VS 2003 automatically adds/updates these
protected control field declarations at the top of the code-behind file (these
are updated everytime a developer switches into WYSIWYG design-view):
namespace Webapplication1
{
public class webform1:System.Web.UI.Page
{
protected System.Web.UI.WebControls.Button Button1:
protected System.Web.UI.WebControls.Label Label1:
}
private void page_Load (object sender ,System.EventArgs e)
{
}
VS 2003 also then maintains a hidden region
block inside the code-behind of tool-generated code to register event-handlers
and keep them in sync with the design-surface:
#region Web Form Designer generate code
overrride protected void OnInit (EventArgs e)
{
InitializeComponent();
base.OnInit(e);
}
private void InitializeComponent()
{
this.Button.Click +=new system.EventHandler(this.Button1_Click);
this.Load += new system.EventHandler(this.Load);
}
#endrigion
There are two common complaints/problems with
this:
1) VS 2003 is adding/deleting code in the same
file where the developer is authoring their own code -- and accidental
conflicts/mistakes do end up happening (for example: some code that the
developer writes can sometimes get modified or deleted by VS). The
tool-generated hidden block above is also a little "messy" for some
people's tastes.
2) The control-declarations are only updated
when a develo#eper using VS 2003 activates the WYSIWYG page designer. If a
developer is only using the source-editor to customize the page, they will not
get control updates, and will instead have to add these control declarations
manually (which is a pain).
VS 2005 Code-behind Model
for ASP.NET Applications
VS 2005 uses a code-behind model conceptually
the same as VS 2003. Specifically, each .aspx page continues to inherit from a
code-behind class that contains protected control field references for each
control in the .aspx page:
What is different between VS 2003 and VS 2005
is that Visual Studio no longer injects its tool-specific wire-up code in the
developer's code-behind file. Instead, it takes advantage of a new
language feature in C# and VB called "partial types" (or partial
classes) to split the code-behind implementation across two files. One of
these partial class files is the developer-owned code-behind file that contains
developer-written event-handlers and code for the page. The other partial
class file is then a tool-generated/maintained file that contains the protected
control field declarations and the other design-time code that Visual Studio
requires. The benefit of splitting them out into two separate files at
design-time is that it ensures that the code that VS creates and maintains
never interferes (or deletes) code that a developer writes. At
compile-time, these files are compiled together and generate a single
code-behind class.
With the VS 2005 Web Application project model,
the design-time partial class is generated and persisted on disk by VS 2005.

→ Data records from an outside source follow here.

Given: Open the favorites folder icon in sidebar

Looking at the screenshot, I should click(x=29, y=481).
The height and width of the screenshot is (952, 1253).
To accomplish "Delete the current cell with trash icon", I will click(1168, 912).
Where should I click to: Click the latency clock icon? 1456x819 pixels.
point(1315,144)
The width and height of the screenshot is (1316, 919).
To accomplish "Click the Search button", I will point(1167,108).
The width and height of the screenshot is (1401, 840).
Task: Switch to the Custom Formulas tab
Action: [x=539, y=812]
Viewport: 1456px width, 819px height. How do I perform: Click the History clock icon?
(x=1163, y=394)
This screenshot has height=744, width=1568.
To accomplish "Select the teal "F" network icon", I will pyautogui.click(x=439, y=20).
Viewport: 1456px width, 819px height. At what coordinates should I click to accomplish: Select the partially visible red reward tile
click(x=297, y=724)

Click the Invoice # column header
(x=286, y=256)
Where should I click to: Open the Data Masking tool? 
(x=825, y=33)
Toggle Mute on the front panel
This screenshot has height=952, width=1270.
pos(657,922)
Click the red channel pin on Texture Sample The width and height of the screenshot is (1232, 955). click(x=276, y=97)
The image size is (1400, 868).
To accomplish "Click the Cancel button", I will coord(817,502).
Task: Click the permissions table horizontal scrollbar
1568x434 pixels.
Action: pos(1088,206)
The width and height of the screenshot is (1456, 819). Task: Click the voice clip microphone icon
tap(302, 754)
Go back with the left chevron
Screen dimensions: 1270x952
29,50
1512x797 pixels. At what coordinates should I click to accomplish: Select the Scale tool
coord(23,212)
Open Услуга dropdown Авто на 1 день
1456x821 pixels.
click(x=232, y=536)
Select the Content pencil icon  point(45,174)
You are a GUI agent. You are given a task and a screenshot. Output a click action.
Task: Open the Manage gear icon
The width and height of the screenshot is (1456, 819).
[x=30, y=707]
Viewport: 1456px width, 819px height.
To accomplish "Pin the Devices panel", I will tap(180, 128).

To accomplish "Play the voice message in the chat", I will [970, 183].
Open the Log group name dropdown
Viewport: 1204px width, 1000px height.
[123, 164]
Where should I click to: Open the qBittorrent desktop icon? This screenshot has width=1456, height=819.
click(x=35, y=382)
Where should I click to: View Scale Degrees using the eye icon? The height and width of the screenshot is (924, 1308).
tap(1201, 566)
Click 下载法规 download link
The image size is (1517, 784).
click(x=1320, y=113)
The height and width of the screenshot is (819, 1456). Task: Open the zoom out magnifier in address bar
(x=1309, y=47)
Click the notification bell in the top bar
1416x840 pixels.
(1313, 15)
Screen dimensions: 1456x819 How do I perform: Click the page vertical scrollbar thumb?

This new design-time partial-class file has the filename naming pattern: PageName.aspx.designer.cs.
If you expand any new page created within your VS 2005 Web Application project,
you can see this file listed under the associated Page.aspx file along with the
developer-owned code-behind file:
If you open up the code-behind file of the page
(Default.aspx.cs), you'll then see the code-behind logic of the page -- which
contains all of the code and event handlers that a developer writes (and no
tool-generated "code-spit" content -- which means it stays very
clean):
If you open the Default.aspx.designer.cs file,
you'll then see the design-time code of the page -- which contains the field
declarations for controls within the .aspx page:
Because the MyWebProject._Default class is
marked as "partial" in both of the above two files, the compiler will
merge them into a single generated class at compile-time. This means that any
variable, method or field generated in the default.aspx.designer.cs file can be
used from the default.aspx.cs code-behind file (just as if it was declared in
the code-behind file itself). For example, within the Page_Load event handler
we could easily add the below code that uses the "Label1" and
"Calendar1" control:
This will compile clean and run just fine --
because the "Label1" and "Calendar1" field references have
been defined within the default.aspx.designer.cs file.
When you do a build inside a VS 2005 Web
Application project, all pages, user-controls, master pages (and their
associated code-behind files+design-time generated files), along with all other
standalone classes within the project are compiled into a single assembly. This
is the same behavior as with VS 2003.